Extreme Ultraviolet Spectroscopy Applied to Study RMP Effects on Core Impurity Concentration in EAST

A space-resolved extreme ultraviolet (EUV) spectrometer has been used to observe the spatial distribution and temporal behavior of core impurity emissions at the experimental advanced superconducting tokamak (EAST), evaluating the effects of resonant magnetic perturbations (RMPs) on impurity concentration. The vertical profiles of impurity emissions from the 0 <= Z <= 450 mm range results in spectra in the wavelength range of 30 angstrom <= lambda <= 500 angstrom. Line emissions of impurity carbon, lithium, and iron were observed for C VI (33.7 angstrom, 2p-1s), Li III (135 angstrom, 2p-1s), and Fe XXIII (132.9 angstrom, 1s(2)2s2p-1s(2)2s(2)), respectively, whereas the unresolved transition array (UTA) of tungsten in the wavelength range of lambda = 48 to 70 angstrom is monitored to study tungsten behavior with RMP. It is clearly observed that the intensities of C VI, Li III, Fe XXIII, and W-UTA emissions are reduced by the application of RMP fields, during stages of edge-localized modes (ELMs).

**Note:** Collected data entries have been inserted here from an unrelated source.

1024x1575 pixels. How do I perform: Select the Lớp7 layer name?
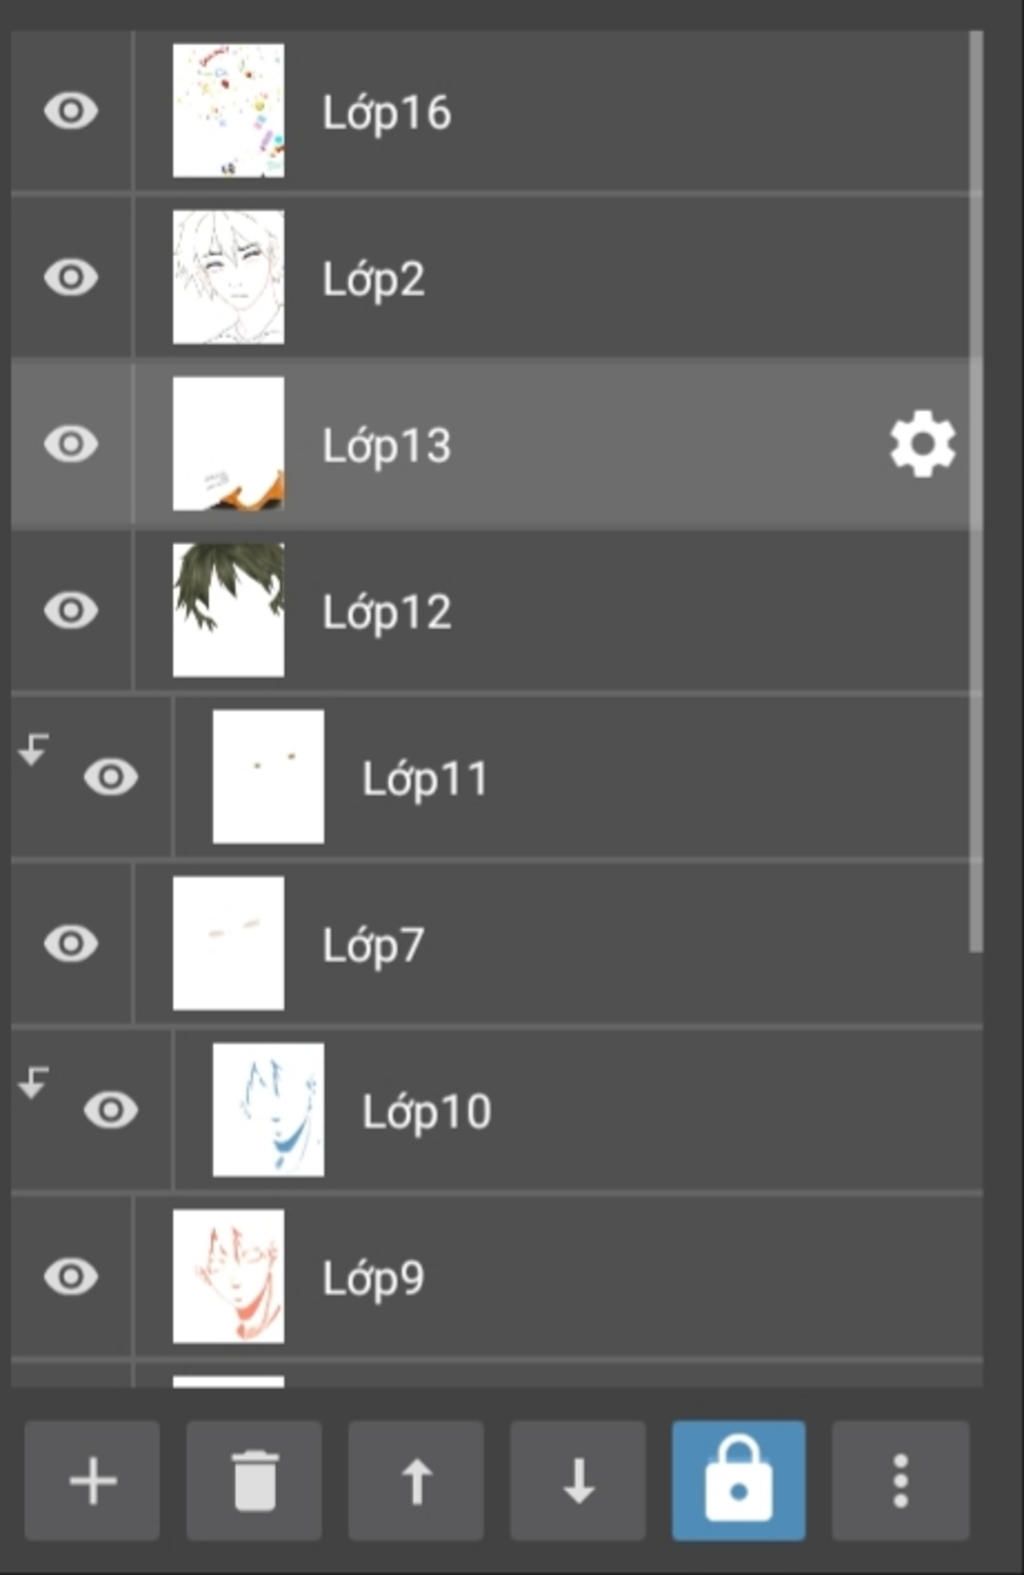(373, 945)
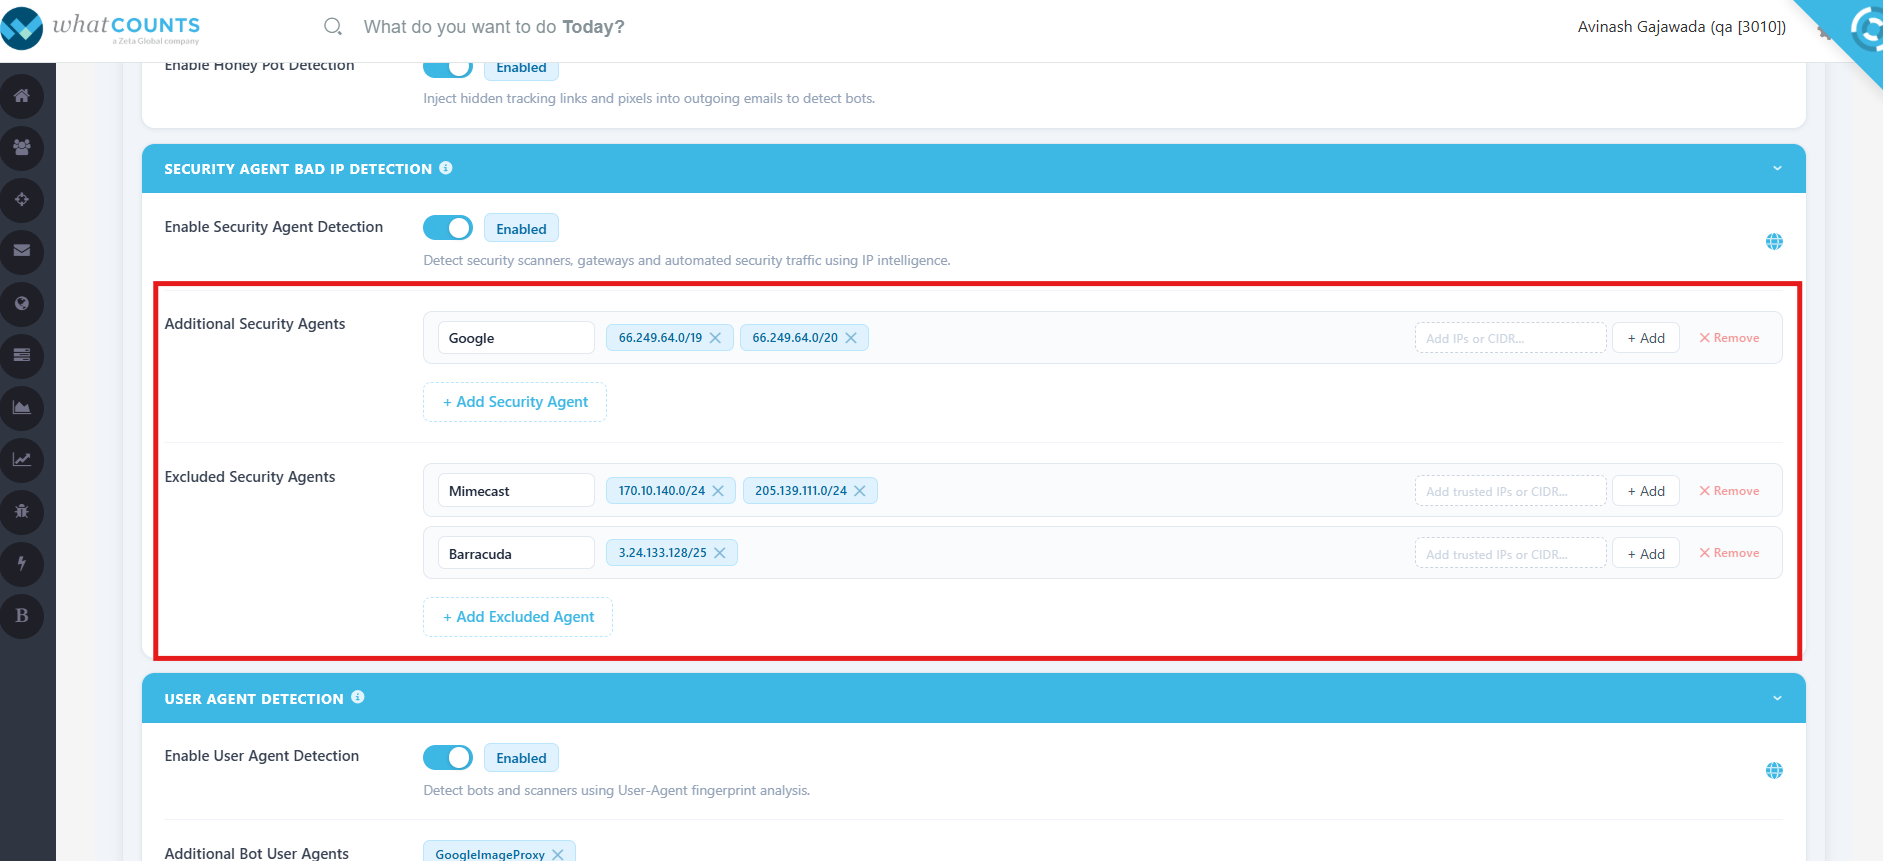Collapse the User Agent Detection section
Viewport: 1883px width, 861px height.
coord(1777,698)
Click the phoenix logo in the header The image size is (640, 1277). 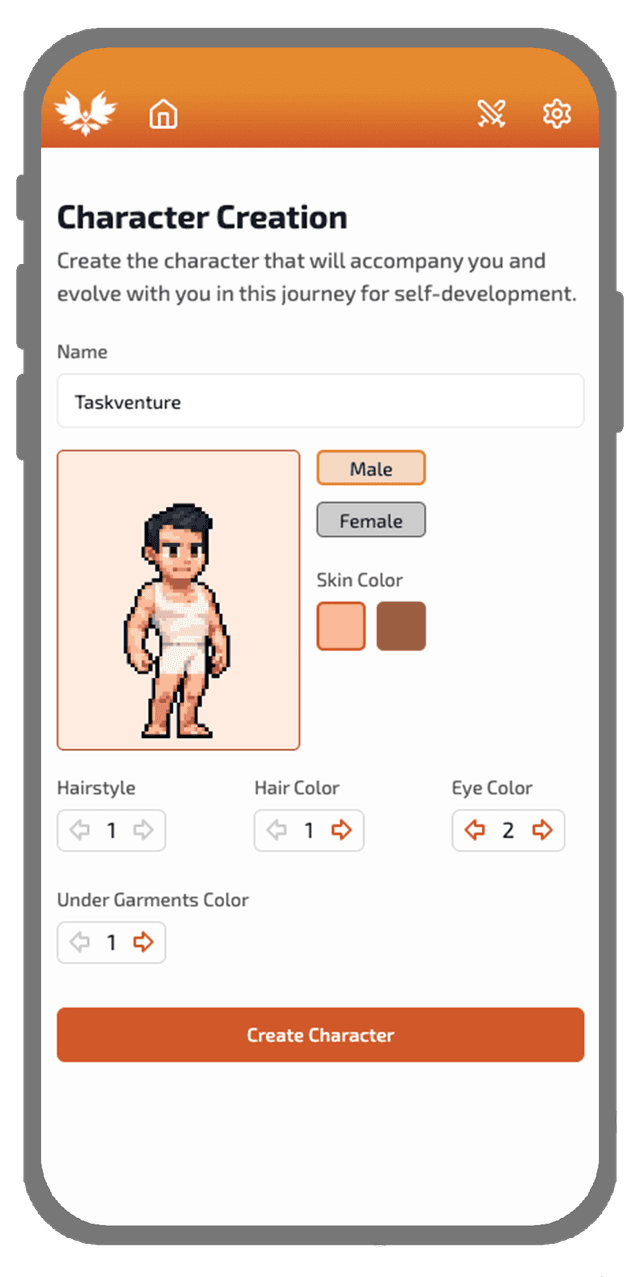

In addition, the reduction in Fe and W emissions with n = 1 and 2 (n: toroidal mode number) RMP is more significant than that of carbon and lithium emissions, i.e., similar to 50% to 70% for Fe XXIII and W-UTA, and similar to 30% for C VI and Li III. Considering that the changes in n(e) and T-e cannot account for the impurity emissions mitigation, the EUV measurements may indicate that RMP can significantly and selectively decrease the impurity accumulation in the core region with slight effects on the main plasma. Spatial distributions of impurity emissions are also measured for different impurity species using the EUV spectrometer, confirming the space-resolved diagnostic's feasibility to study RMP effects on core impurity concentration.